## THE TASK
Look over the entries below. Report how many lines hold the word "Given", and only that.

## DATA RECORDS
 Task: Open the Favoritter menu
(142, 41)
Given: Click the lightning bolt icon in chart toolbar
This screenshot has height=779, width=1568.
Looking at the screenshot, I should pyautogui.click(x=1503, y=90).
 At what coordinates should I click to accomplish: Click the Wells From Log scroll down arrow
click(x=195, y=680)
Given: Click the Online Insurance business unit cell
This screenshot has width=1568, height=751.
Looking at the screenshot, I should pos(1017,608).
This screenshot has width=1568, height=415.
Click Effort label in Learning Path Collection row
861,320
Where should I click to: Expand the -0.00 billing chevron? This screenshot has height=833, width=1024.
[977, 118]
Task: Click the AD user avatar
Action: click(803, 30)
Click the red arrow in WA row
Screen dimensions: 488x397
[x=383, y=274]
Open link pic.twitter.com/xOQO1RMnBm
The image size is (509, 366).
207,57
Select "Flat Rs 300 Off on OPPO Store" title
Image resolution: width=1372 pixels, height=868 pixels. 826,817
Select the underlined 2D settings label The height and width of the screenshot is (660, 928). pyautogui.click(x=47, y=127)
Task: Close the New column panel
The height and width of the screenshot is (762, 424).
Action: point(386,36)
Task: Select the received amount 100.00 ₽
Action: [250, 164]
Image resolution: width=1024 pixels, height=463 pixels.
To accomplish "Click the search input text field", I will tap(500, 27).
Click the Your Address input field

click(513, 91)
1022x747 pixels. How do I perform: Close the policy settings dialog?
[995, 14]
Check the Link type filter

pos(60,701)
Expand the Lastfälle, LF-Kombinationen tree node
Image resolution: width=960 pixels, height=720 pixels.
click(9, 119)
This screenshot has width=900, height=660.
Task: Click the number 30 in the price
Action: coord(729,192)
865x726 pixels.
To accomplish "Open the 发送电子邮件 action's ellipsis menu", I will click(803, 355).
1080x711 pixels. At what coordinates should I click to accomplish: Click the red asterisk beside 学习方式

## ANSWER TO THIS PROBLEM
2